- SHORT EXERCISE A
Please rewrite the stored entries from the line that has "Given: Open the volume control flyout" through the end of the stored entries, changing "Vehicles" to "Trucks" and leaving everything else as it is.

- SELECTED PASSAGE
------------------------------------

Fig. 4 Chemical characterization of the hierarchically nanoporous Co/Co₃O₄–CoO 3DFs (C1): (a) HAADF-STEM image of the single nanosheet used for elemental mapping analysis; (b) EDX spectrum; (c) cobalt mapping; (d) oxygen mapping; (e) their combination; (f) the XPS spectra before and after polishing; (g) the fitted XPS spectra after polishing.

To further verify the chemical states and composition of the hierarchically nanoporous Co/Co₃O₄–CoO 3DFs (C1), XPS spectra were obtained before polishing (or ion beam etching) and after polishing, respectively, of which binding energy was calibrated with the C 1s peak at 284.6 eV. The XPS spectrum of the hierarchically nanoporous Co/Co₃O₄–CoO 3DFs obtained before polishing (the blue curve in Fig. 4f) shows that the surface is composed of Co₃O₄ and CoO. After Ar⁺ ion polishing for 600s, a new peak (red curve in Fig. 4f) located at ∼778.0 eV appears in the Co 2p XPS spectrum, which confirms the existence of metallic Co. The XPS spectrum after polishing was well fitted with characteristic peaks of Co₃O₄, CoO and metallic Co as displayed in Fig. 4g. The Co 2p_3/2 peak located at 778.0 eV and the Co 2p_1/2 peak located at 793.3 eV verify the existence of the metallic Co.^62,63 The 779.8 eV Co 2p_3/2 peak combing with the shake-up satellite peak 786.4 eV and the 796.0 eV Co 2p_1/2 peak accompanying the prominent shake-up satellite peak 802.9 eV indicate the existence of the CoO phase.^64–66 The peaks located at 781.5 eV with shake-up satellite peak 786.4 eV and 797.9 eV with shake-up satellite peak 802.9 eV confirm the existence of Co₃O₄ phase.^23,67 Quantitative analysis of the XPS spectrum indicates a 12 : 40 : 48 mass ratio of Co, CoO and Co₃O₄. This analysis confirms that the hierarchically nanoporous Co/Co₃O₄–CoO 3DFs is consisted of hierarchically nanoporous Co₃O₄–CoO petal-shaped nanosheets (within thickness of 10 nm) with two-level size of nanopores and the metallic Co nanoparticles are directly attached at the edge of large level nanopores. The XPS spectrum of the uniformly nanoporous Co/Co₃O₄–CoO 3DFs (Fig. S5f and g†) also reveals the present of Co, CoO and Co₃O₄ with a 10 : 40 : 50 mass ratio, which is approximately equal to that of the hierarchically nanoporous Co/Co₃O₄–CoO 3DFs.

------------------------------------

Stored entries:
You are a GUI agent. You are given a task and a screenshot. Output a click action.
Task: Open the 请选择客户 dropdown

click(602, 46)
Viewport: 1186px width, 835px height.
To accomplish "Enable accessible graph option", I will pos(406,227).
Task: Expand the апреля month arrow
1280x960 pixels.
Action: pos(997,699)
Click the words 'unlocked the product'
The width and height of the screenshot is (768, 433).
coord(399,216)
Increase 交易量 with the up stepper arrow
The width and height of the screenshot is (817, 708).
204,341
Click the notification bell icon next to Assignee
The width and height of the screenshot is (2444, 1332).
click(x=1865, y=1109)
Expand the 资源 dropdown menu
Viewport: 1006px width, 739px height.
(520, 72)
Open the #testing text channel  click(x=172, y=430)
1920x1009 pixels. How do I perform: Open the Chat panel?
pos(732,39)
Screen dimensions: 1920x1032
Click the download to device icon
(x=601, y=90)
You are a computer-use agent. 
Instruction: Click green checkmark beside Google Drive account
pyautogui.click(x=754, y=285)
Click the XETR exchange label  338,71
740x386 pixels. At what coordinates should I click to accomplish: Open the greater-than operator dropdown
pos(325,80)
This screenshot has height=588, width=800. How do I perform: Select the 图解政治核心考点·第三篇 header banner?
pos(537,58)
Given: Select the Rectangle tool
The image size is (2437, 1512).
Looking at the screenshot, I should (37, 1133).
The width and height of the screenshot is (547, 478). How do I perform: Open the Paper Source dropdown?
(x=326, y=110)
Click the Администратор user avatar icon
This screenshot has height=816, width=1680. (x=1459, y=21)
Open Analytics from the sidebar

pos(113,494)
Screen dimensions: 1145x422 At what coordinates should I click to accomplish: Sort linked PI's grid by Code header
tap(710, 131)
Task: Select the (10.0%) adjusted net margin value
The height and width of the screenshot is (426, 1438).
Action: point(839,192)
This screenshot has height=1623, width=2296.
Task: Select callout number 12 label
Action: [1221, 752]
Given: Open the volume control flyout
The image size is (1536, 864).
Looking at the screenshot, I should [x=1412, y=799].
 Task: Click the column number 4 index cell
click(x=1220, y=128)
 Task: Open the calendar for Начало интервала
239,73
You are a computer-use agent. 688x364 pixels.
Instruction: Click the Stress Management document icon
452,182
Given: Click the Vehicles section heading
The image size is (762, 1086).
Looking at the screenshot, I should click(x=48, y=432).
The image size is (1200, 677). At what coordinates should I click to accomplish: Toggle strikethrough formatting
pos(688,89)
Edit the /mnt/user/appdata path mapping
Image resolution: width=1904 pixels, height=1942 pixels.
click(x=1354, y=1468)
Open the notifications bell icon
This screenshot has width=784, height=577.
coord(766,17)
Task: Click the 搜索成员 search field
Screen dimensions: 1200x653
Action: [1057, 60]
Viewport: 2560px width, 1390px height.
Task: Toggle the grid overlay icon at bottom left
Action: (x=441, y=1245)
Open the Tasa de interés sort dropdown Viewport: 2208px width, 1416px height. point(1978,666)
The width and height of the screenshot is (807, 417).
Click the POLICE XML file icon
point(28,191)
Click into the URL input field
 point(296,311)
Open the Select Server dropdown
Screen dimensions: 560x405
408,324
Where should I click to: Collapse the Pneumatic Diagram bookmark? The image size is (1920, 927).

------------------------------------

- SHORT EXERCISE B
Does the XPS passage support each statement? (i) Binding energy was calibrated with the C 1s peak at 284.6 eV. (ii) Ar⁺ ion polishing lasted 300 s. (iii) The uniformly nanoporous Co/Co₃O₄–CoO 3DFs show a 12 : 40 : 48 mass ratio of Co, CoO and Co₃O₄.

- CORRECT RESPONSE A
Given: Open the volume control flyout
The image size is (1536, 864).
Looking at the screenshot, I should [x=1412, y=799].
 Task: Click the column number 4 index cell
click(x=1220, y=128)
 Task: Open the calendar for Начало интервала
239,73
You are a computer-use agent. 688x364 pixels.
Instruction: Click the Stress Management document icon
452,182
Given: Click the Trucks section heading
The image size is (762, 1086).
Looking at the screenshot, I should click(x=48, y=432).
The image size is (1200, 677). At what coordinates should I click to accomplish: Toggle strikethrough formatting
pos(688,89)
Edit the /mnt/user/appdata path mapping
Image resolution: width=1904 pixels, height=1942 pixels.
click(x=1354, y=1468)
Open the notifications bell icon
This screenshot has width=784, height=577.
coord(766,17)
Task: Click the 搜索成员 search field
Screen dimensions: 1200x653
Action: [1057, 60]
Viewport: 2560px width, 1390px height.
Task: Toggle the grid overlay icon at bottom left
Action: (x=441, y=1245)
Open the Tasa de interés sort dropdown Viewport: 2208px width, 1416px height. point(1978,666)
The width and height of the screenshot is (807, 417).
Click the POLICE XML file icon
point(28,191)
Click into the URL input field
 point(296,311)
Open the Select Server dropdown
Screen dimensions: 560x405
408,324
Where should I click to: Collapse the Pneumatic Diagram bookmark? The image size is (1920, 927).

- CORRECT RESPONSE B
(i) Yes: "binding energy was calibrated with the C 1s peak at 284.6 eV"
(ii) No: "After Ar⁺ ion polishing for 600s"
(iii) No: "also reveals the present of Co, CoO and Co₃O₄ with a 10 : 40 : 50 mass ratio"